Elodea canadensis Michaux.

Synonyms - Anacharis canadensis

Family: - Hydrocharitaceae.


Elodea is from the Greek elodees meaning swampy and refers to the plants preference for shallow water habitats.

Canadensis refers to its country of origin, Canada.

Other names:

American Elodea

Canadian Pondweed

Oxygen weed



A submerged, leafy, perennial, aquatic plant, rooted in the mud with single stems rising to a much branched top that forms dense dark green mats, just under the water surface. It is prolific in summer in water less them 5 m deep.





Submerged. Overlapping. Lower ones, opposite. Upper ones in rings of 3 (rarely 6 or 12). Leaf sets crowded near the tips of stems and spaced up to 25 mm apart lower down. Axillary scales are circular in outline.

Petiole - None.

Blade - Dark green to brownish green, thin, soft, spreading or curled with a thin translucent edge. Lower ones, egg shaped. Upper ones oblong, 6-17 mm long by 0.2-5 mm wide. Usually have dark tipped, forward pointing, teeth on edges. Rounded tip. Tiny, single celled spines on the edges.

Sheath - None.


Submerged, cylindrical, upward bending, flexible but brittle at the joints, to 3000 mm long. Hairless. Branches near top. Lateral branches are compact with short inter-nodes. Roots form at nodes. Breaks at joints. Dormant axillary buds (turions). Short, thin stolons are attached to the bottom mud.

Flower head:

Single flowers sticking out of a 10 mm long, 2 toothed, spathe that forms in the axils of upper leaves.


Male and female flowers on separate plants. Female plants not recorded in Australia. Flowers open at the water surface.

Ovary - 3 styles that are forked at the tip.

Perianth - Flower floats near the surface on a white thread-like extension of the perianth that is up to 300 mm long in the female and to 200 mm long in the male.

Sepals - 3, spreading, striped, 2-4 mm or more long.
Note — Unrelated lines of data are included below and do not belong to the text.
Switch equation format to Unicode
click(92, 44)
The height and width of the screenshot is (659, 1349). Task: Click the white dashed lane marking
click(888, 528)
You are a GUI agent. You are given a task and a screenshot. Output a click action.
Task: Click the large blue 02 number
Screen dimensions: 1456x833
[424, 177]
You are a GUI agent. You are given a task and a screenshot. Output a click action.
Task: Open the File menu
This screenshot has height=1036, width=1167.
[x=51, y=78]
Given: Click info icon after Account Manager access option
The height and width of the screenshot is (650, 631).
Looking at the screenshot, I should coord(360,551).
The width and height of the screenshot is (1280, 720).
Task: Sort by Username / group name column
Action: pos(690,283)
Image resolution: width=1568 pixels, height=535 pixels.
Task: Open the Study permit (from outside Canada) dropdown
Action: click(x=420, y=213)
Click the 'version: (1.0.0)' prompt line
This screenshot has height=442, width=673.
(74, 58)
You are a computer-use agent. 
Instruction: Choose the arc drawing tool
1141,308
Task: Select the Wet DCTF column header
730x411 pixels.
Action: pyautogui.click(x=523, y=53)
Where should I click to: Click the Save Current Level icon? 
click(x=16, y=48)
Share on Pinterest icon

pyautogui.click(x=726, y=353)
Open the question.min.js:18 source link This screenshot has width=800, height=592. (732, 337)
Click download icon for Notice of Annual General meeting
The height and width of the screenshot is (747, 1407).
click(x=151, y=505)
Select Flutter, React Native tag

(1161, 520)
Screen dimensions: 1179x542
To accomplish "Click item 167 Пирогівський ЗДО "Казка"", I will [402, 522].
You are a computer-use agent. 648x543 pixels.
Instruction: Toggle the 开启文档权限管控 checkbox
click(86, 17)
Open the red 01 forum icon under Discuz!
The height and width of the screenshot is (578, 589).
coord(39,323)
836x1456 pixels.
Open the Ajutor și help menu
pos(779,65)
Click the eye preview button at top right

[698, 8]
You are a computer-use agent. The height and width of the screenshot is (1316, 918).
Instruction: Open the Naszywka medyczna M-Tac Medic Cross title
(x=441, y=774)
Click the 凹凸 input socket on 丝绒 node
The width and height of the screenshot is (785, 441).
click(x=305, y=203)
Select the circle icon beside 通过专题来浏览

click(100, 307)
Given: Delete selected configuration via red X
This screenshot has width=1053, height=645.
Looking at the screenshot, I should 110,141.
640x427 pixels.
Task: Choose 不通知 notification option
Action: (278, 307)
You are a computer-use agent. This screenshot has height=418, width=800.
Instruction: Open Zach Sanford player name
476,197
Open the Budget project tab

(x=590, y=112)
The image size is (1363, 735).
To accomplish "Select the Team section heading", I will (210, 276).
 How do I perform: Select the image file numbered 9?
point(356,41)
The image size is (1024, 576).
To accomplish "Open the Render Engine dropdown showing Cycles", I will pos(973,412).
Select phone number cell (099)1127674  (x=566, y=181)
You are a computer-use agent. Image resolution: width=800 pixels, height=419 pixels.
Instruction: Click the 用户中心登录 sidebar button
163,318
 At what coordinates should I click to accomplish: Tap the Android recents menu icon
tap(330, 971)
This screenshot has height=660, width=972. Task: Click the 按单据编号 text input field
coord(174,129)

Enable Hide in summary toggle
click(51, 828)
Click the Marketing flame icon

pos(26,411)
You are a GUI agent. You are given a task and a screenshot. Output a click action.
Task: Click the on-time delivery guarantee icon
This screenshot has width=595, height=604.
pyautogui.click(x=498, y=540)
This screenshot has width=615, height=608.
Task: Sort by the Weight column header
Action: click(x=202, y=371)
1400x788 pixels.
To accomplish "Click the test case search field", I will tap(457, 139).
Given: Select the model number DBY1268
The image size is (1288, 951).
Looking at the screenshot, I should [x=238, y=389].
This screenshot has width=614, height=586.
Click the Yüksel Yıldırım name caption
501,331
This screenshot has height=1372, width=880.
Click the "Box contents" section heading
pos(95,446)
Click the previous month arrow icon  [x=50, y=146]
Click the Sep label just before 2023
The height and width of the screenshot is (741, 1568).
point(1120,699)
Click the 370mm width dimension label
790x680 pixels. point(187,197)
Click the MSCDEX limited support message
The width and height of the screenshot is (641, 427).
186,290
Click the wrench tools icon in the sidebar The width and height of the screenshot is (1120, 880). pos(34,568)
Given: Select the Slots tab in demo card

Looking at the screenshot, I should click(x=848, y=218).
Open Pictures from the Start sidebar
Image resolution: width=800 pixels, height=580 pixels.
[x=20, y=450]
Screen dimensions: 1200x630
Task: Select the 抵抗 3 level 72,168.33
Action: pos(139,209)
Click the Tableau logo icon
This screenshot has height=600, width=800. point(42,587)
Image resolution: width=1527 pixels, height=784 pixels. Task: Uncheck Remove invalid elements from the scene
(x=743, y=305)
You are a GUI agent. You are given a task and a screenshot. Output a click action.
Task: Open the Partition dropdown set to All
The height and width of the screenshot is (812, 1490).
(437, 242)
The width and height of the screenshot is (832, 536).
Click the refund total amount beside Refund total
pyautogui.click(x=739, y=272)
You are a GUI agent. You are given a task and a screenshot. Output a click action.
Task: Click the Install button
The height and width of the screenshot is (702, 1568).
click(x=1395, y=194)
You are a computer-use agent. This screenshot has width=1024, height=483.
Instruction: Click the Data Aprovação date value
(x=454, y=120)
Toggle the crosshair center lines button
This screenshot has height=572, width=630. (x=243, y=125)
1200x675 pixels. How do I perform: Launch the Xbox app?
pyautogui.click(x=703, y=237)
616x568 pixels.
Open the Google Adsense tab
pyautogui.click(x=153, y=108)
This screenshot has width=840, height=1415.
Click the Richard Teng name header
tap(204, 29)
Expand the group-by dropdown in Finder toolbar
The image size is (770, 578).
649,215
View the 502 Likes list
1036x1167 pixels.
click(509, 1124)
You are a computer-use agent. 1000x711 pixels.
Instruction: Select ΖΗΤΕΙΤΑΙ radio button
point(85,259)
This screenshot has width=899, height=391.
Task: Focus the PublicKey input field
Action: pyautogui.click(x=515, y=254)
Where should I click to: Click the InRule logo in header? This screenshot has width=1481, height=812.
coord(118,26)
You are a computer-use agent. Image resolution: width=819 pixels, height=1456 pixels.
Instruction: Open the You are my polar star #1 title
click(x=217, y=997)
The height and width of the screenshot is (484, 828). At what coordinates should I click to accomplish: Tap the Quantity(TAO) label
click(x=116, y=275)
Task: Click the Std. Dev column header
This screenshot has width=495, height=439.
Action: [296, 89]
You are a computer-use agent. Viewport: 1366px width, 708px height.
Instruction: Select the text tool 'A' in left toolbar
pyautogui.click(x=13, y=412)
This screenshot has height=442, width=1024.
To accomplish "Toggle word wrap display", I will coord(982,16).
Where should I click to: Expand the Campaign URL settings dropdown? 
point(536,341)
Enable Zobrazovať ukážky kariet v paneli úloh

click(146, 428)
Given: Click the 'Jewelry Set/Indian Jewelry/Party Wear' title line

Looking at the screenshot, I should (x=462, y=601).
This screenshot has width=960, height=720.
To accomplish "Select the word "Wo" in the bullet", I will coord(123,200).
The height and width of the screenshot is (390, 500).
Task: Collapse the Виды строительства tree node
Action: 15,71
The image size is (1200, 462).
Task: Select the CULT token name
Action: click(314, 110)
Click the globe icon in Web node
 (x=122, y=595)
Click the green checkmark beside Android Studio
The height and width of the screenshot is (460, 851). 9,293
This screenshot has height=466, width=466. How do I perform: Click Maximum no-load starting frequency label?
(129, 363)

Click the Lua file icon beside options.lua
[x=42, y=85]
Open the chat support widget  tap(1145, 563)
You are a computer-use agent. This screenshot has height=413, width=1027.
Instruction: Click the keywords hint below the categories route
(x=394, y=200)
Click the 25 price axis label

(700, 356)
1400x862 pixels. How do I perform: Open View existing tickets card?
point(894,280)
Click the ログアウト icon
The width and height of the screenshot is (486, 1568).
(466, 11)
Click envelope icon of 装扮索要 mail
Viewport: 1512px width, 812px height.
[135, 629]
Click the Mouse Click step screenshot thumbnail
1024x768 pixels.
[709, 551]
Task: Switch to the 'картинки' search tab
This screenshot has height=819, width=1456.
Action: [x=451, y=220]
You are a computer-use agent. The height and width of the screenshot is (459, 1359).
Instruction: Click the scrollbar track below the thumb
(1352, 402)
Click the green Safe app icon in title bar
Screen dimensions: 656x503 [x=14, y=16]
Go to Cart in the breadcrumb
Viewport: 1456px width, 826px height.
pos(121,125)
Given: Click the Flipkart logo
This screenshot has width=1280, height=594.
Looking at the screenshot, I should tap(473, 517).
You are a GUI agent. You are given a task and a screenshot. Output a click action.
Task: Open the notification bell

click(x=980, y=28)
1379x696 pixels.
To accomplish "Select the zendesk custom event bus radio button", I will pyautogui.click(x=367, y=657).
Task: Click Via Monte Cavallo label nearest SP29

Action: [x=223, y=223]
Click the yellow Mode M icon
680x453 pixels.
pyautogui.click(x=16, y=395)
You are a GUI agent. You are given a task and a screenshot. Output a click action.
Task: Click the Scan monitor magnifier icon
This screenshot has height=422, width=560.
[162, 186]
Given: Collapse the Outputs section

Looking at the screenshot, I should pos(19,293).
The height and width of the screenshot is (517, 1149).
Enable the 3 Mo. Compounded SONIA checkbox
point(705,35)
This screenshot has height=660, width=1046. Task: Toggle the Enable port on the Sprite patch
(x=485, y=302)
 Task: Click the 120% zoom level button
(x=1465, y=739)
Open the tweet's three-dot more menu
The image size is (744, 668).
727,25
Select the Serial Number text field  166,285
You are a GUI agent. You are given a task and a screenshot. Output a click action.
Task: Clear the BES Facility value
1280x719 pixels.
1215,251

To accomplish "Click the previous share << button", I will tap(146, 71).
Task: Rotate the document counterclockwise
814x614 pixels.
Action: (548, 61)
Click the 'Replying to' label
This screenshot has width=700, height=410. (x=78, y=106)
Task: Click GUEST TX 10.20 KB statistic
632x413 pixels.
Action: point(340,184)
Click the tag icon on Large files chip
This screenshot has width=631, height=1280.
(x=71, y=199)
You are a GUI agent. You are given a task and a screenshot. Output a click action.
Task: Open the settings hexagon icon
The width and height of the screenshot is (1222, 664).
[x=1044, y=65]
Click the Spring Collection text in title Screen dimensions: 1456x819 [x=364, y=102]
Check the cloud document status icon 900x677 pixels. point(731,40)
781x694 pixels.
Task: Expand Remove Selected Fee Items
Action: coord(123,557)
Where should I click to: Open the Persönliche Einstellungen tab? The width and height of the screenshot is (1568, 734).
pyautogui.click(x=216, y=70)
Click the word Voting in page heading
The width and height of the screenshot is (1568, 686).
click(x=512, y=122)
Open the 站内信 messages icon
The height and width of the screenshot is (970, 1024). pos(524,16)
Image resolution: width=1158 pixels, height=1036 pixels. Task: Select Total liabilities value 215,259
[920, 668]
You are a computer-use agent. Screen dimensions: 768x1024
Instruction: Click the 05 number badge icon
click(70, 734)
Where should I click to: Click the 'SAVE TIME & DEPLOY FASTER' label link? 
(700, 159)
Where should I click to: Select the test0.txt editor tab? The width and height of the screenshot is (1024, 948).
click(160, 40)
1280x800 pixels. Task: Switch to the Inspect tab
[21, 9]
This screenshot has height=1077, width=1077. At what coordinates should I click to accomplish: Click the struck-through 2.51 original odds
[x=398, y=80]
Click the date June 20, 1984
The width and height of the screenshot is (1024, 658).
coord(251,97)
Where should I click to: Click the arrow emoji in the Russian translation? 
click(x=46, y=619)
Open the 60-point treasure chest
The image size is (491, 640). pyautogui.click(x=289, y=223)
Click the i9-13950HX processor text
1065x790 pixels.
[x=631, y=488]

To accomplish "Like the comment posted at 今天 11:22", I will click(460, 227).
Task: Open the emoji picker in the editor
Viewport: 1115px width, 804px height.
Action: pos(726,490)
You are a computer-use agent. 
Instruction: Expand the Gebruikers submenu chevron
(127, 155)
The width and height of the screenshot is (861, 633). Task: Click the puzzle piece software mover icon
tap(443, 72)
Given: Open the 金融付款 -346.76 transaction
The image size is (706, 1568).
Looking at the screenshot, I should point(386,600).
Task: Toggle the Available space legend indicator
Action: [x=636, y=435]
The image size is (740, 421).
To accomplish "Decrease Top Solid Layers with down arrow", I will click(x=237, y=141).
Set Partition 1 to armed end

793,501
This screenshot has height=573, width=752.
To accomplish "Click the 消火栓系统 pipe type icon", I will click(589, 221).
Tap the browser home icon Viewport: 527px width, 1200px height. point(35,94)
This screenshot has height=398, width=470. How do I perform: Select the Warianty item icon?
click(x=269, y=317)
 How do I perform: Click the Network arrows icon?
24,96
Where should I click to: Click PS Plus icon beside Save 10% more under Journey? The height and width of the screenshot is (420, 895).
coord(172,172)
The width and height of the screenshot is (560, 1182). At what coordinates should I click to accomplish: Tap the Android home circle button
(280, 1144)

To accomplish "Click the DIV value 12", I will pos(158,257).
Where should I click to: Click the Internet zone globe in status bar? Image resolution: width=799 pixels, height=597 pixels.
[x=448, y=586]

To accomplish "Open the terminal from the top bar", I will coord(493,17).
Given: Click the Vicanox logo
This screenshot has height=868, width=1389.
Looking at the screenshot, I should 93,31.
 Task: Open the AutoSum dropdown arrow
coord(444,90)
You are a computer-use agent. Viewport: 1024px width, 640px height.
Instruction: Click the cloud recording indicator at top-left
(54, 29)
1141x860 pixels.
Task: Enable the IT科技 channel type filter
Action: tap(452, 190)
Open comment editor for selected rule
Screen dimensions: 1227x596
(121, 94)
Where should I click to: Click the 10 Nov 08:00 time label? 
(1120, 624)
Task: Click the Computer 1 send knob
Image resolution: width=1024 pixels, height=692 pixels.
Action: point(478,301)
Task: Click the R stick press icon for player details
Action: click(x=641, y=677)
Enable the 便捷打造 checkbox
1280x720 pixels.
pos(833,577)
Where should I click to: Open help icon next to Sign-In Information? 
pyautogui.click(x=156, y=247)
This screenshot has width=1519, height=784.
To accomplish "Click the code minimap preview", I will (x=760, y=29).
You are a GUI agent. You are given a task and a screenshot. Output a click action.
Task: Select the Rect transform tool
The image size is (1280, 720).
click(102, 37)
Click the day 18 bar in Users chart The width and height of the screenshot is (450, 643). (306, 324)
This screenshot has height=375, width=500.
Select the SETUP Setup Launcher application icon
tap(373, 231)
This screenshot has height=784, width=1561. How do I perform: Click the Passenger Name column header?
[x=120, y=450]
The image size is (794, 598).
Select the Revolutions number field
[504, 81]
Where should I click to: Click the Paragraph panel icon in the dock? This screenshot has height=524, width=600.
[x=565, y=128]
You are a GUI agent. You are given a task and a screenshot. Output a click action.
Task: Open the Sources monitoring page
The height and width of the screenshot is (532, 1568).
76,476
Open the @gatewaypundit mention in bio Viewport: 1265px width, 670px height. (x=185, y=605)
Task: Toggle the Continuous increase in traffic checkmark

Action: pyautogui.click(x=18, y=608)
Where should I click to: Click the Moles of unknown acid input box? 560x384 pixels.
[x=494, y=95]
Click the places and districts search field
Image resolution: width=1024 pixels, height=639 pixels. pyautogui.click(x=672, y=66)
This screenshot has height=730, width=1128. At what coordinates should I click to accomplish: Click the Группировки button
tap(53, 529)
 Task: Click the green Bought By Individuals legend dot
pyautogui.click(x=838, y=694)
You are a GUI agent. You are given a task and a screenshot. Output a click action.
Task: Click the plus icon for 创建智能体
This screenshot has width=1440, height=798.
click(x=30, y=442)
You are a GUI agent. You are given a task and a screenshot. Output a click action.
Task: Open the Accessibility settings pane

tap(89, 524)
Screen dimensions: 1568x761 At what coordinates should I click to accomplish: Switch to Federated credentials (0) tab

In the male flowers they are persistent and in the female flower they fall off as the flower opens.

Petals - 3, white, spreading, spoon shaped, narrower than sepals, 5 mm long.

Stamens - 9 in the male, 3 small staminodes in the female.

Anthers -


Not present in Australia.

Egg shaped to cylindrical, beaked, stalkless capsule, 6-9 mm long by 2-3 mm wide, with 1-3 seeds. Develops within the spathe that is usually submerged some distance below the water surface.


Doesn't produce seed in Australia because no female plants have been found.

Cylindrical, 4 mm long by 0.75 mm diameter, shortly beaked, partially hairy.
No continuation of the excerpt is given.